(Stored records)
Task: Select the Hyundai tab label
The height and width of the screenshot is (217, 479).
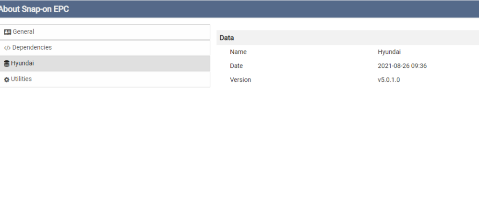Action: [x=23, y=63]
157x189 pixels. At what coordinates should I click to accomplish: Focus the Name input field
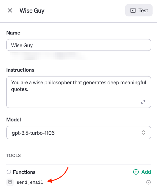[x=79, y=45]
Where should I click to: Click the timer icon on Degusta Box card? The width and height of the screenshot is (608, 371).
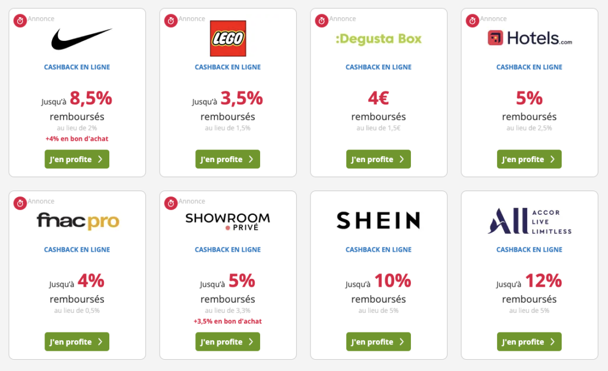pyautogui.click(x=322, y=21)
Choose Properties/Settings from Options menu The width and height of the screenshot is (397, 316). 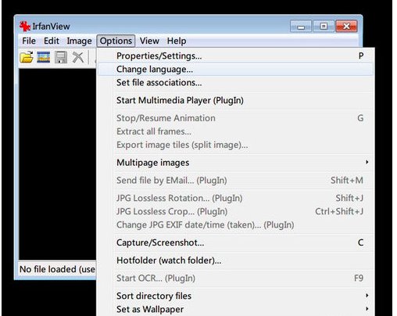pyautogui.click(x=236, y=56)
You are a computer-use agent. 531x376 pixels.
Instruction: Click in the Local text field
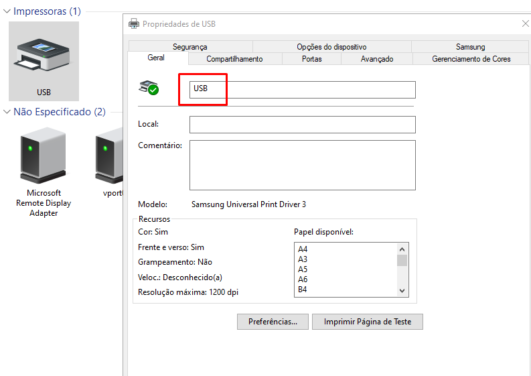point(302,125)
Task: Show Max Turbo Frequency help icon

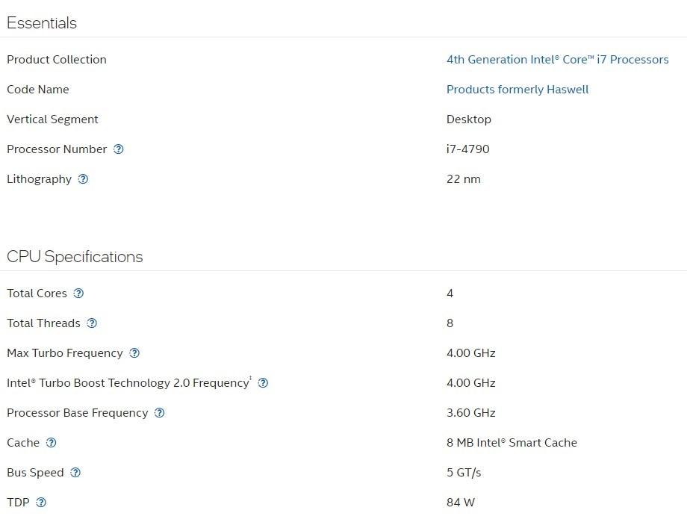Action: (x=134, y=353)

- **Exercise description**
When you reach the line containing "You are a computer-use agent. 531x376 pixels." in the records above, write out that line and every line after it through the end, exactly, but omit the pictures.

- **Your response**
You are a computer-use agent. 531x376 pixels.
Instruction: Click in the Local text field
point(302,125)
Task: Show Max Turbo Frequency help icon

Action: (x=134, y=353)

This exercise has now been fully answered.